Soul Kitchen, de Fatih Akin

Cuando los grandes cocineros llegaron a las pantallas de televisión y  los libros de cocina se hicieron hueco en las estanterías de las librerías, la restauración ya había hecho acto de presencia en el cine: “El cocinero, el ladrón, su mujer y su amante“, “La gran comilona“, “La fiesta de Babette“, “Bella Martha” o “Big nigth” son algunos buenos botones de muestra. Claro que, como en el mundo de la gastronomía, hay para todos los gustos: platos de comida rápida que llenan el estómago y con suerte para el organismo se olvidan al salir de la sala, otros de cocina tradicional que alimentan el cuerpo pero no siempre el alma, y después están los de alto nivel culinario, esos que comer lo que se dice comer, comemos poco, pero a cambio recibimos la sorpresa de cada ingrediente y la meticulosidad invertida en las diversas etapas de elaboración. Faith Akin ama sus personajes, su entorno urbano, sus contradicciones, su presente y sus estados de ánimo, y elabora con todo ello un singular manjar donde humor, condumio, conflictos, sentimientos y contradicciones sociales se entremezclan armoniosamente en lo que ha sido para este cineasta todo un experimento: una comedia dedicada a Hamburgo, ciudad donde nació y creció, en forma de sutil caricatura sobre un contexto manifiestamente actual. Las relaciones de este particular restaurador con su propio cuerpo, con su prometida, con la asistencia médica, con un hermano en libertad condicional o con el viejo marinero okupa, con el que comparte el restaurante que regenta, sirven para introducir personajes de la más variada catadura: el antiguo compañero de instituto convertido hoy en jugador y  traficante financiero, los colegas de la banda de rock que ensayan en el local, una estreñida funcionaria de Hacienda que acaba soltándose la melena o un peligroso chef negándose a calentar el gazpacho andaluz a un elegante cliente, a costa del despido, ética culinaria ante todo, si hace falta a prueba de cuchillo.

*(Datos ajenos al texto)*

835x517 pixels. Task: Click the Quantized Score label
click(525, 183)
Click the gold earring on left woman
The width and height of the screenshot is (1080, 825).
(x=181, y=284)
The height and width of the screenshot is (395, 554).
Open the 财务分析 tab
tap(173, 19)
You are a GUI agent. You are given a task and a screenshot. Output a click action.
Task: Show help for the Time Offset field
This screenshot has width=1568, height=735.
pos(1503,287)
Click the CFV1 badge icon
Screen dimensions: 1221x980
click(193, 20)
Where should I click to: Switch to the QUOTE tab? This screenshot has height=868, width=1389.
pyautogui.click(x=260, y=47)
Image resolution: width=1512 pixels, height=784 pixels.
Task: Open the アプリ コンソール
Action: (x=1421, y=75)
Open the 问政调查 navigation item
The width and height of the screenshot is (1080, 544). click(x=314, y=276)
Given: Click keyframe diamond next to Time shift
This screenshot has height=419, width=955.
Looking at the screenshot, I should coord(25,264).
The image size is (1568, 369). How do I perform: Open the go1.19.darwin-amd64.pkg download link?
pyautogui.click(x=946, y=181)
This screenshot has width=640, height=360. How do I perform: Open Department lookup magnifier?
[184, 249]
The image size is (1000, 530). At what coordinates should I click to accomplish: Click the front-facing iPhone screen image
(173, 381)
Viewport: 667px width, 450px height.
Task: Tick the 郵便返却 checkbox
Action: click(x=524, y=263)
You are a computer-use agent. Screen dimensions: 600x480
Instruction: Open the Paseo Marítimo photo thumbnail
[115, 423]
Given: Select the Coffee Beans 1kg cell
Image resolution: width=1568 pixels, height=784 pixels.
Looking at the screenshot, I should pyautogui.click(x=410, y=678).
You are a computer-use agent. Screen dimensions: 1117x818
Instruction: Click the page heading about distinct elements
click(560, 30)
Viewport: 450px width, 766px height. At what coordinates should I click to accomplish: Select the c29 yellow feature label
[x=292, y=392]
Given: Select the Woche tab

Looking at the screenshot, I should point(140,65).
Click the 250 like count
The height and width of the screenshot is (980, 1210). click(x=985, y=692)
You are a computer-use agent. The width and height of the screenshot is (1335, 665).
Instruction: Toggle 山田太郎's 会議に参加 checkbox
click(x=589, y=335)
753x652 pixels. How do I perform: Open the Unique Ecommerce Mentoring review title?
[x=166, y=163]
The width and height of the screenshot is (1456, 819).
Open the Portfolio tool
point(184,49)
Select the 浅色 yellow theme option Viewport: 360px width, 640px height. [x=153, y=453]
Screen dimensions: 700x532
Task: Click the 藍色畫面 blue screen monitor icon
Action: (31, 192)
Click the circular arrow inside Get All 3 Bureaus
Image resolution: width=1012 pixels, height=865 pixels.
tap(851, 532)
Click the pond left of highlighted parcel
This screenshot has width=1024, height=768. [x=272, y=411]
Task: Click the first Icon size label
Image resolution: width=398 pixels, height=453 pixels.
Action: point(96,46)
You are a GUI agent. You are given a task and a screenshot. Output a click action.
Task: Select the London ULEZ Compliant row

No es fácil en los tiempos que corren acertar con una comedia de la vida libre de clichés, chistes fáciles, mucha cacha y lenguaje soez. Soul Kitchen se aleja de todos estos estereotipos y nos ofrece una caricatura de situaciones en los que podemos acaso reconocernos. Llena de buen humor, casi rozando el absurdo, todo hilvanado por un guión inteligente y repleto de reveses del destino, que se desarrolla con buen ritmo, a pesar de las dificultades físicas del protagonista, y con asombrosa capacidad para describir ambientes, estados anímicos y personajes que constituyen los ingredientes de este extraño guiso cuyo hilo narrativo conecta la especulación inmobiliaria, la prostitución, las drogas, la música y el compromiso indudable del cineasta con el entorno.

La banda sonora es otro de los protagonistas indiscutibles. Soul instrumental de los setenta, canciones de  Quincy Jones, Kool & The Gang, The Isley Brothers, Mongo Santamaría, Vamvakáris Markos, Jan Delay o el tema “The creator has a master plan” de Louis Armstrong, que suena durante la subasta del restaurante cuando el especulador pujante se atraganta con un botón al que confunde con un caramelo. No es una obra maestra, pero se ve con agrado y divierte, y demuestra que se puede hacer una comedia amable y entretenida sin renunciar a la estética del buen cine y a contar una historia interesante.